Income Distribution—A Problem of Price Formation



There are two points of view from which we may investigate the distribution of income. On the one hand, we may ask why one person has an income of this size and another person an income of that size. In so doing we make use of the popular interpretation of income distribution as a personal distribution of income. But we may also proceed by relating income to the several factors of production and then examining the amount of income accruing to each of these factors (e.g., a capital of $100), without necessarily concerning ourselves with the number of units of such factor (or factors) possessed by the income receiver. Our aim in using this method is to discover what principle determines the amount of wages paid for an hour of work, the amount of rent paid for a unit of land, the amount of interest paid for a capital of $100 (functional distribution of income). As contrasted with this method of inquiry, there is the analysis of the personal distribution of income in which the fact that interests us is that from the several factorial sources of income, individual A receives a total income of $2,000, B an income of $20,000, and C an income of $1,000,000. The principal categories which we establish for a theory of functional income distribution are wages, rent, interest and profits, corresponding to the factors of production labor, land, capital, and entrepreneurship. In this way, we arrive finally at a theory of price formation for the factors of production. Hence, the explanation of the functional distribution of income involves the application of the general principles of price theory. This indeed is the road which the contemporary theory of income distribution has followed.2 Let us leave aside, for a moment, the important questions connected with the personal distribution of income and try to put in relief the essentials of the modern concept of the functional distribution of income.

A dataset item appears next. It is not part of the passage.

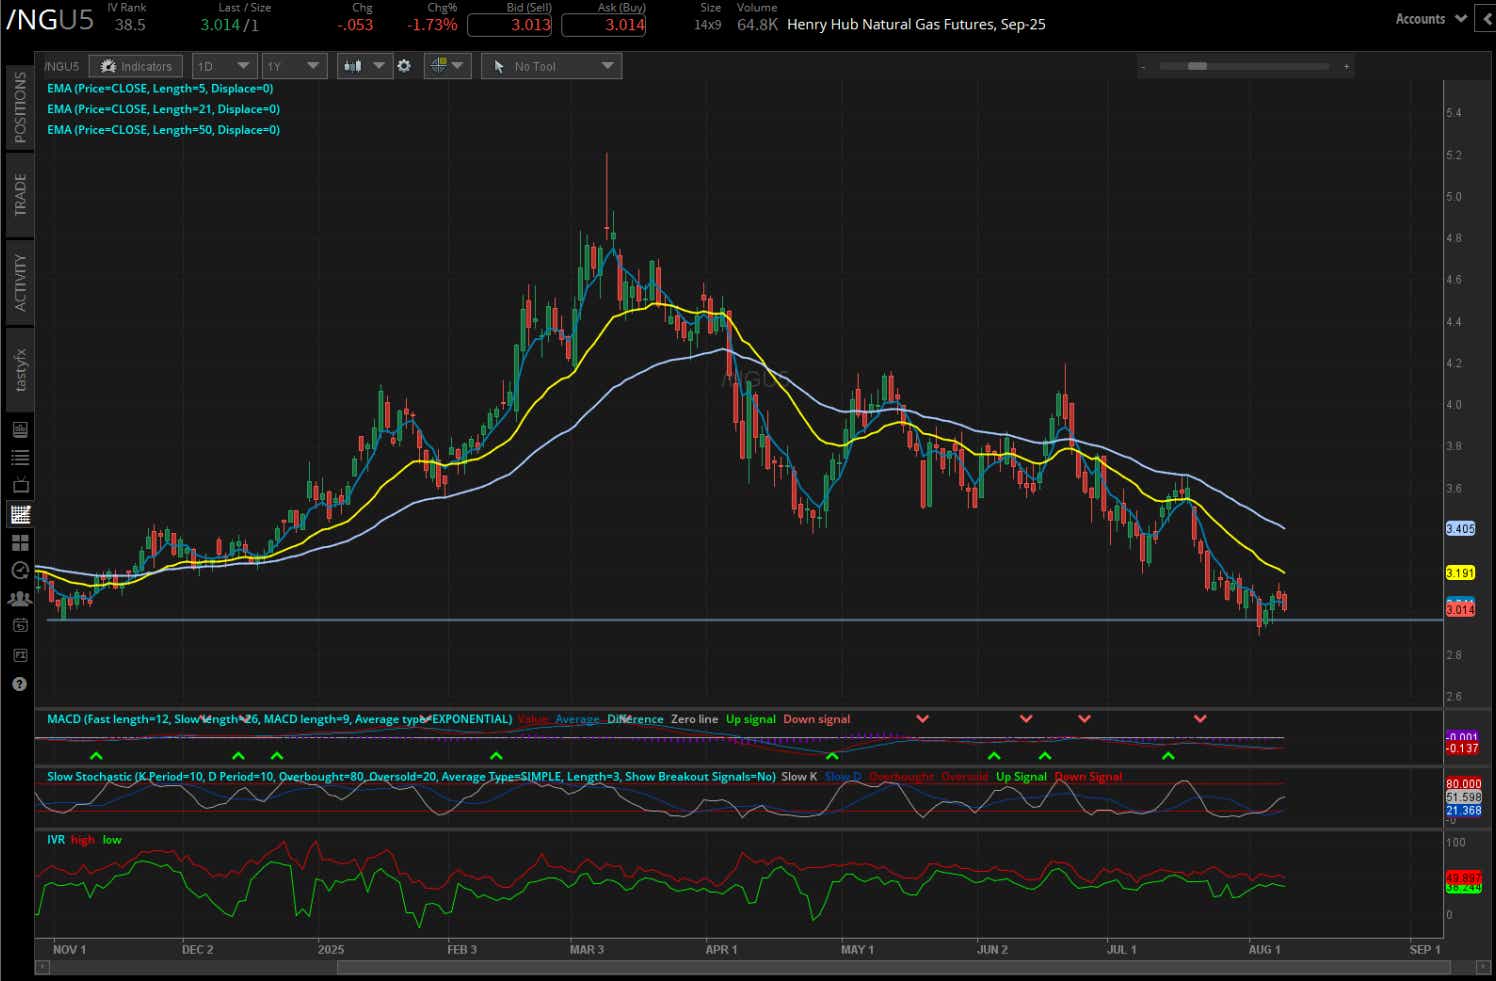Expand the 1Y range dropdown

(x=294, y=65)
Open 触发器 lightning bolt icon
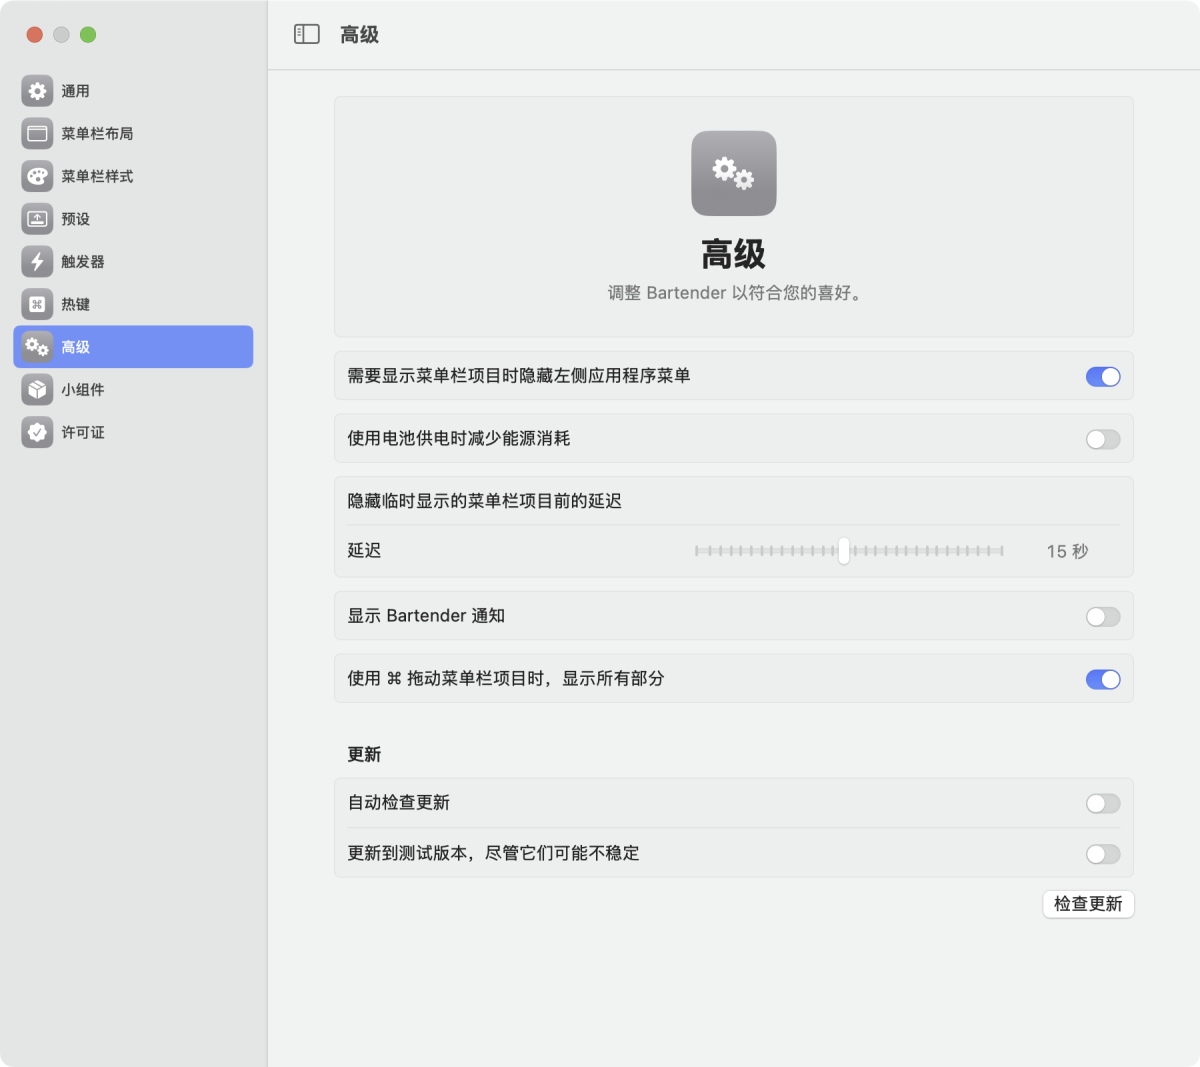Image resolution: width=1200 pixels, height=1067 pixels. pos(37,262)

Once it has been recognized that the problem of distribution is identical with the problem of price, it can no longer be doubted that the distribution of income is an integral part of the entire economic process and that it is subject to the same laws as the other parts of this process. Equally little doubt can be entertained about the essential role played by the price-forming process among the factors of production (into which the distribution of income can be resolved). Where it is desired to ensure the orderly progress of economic life, this process can be ignored neither by our economic system nor by a socialist one. That wages in one country stand at such and such a level, that rents, interest, and profits are of such and such an amount—this is hardly to be ascribed to chance. Rather, these situations are the result of specific economic data. Every attempt to alter such data by force will produce disorder in the economic system which, in turn, will engender still greater counter-forces. That the prices of the factors of production stand at any given moment at a certain level is an essential condition of economic equilibrium, in our system as in any other. He who wishes to change these prices—and what economist would not wish to see rewards to the human factor of production at as high a level as possible-is certainly free to attempt to do so. But instead of trying to acquire the facile reputation of a “social-minded” man by vague demands for a “just wage,” by railing against “interest slavery” and “profiteering,” by emotional outpourings over “gluttonous landlords,” and real estate “speculators,” and instead of shoving aside as “liberalistic” the objections of those who understand something of these matters, one would serve his country better by applying himself to an unprejudiced study of the complex interrelationships of the economy.  The insights thus acquired would enable him to discover what the basic factors are upon which it is necessary to act in order to be able to alter the existing distribution successfully, i.e., without provoking a costly disturbance of equilibrium. This is a difficult, thankless, and self-denying task, but one which a genuine social sense and a genuine patriotism oblige us to undertake.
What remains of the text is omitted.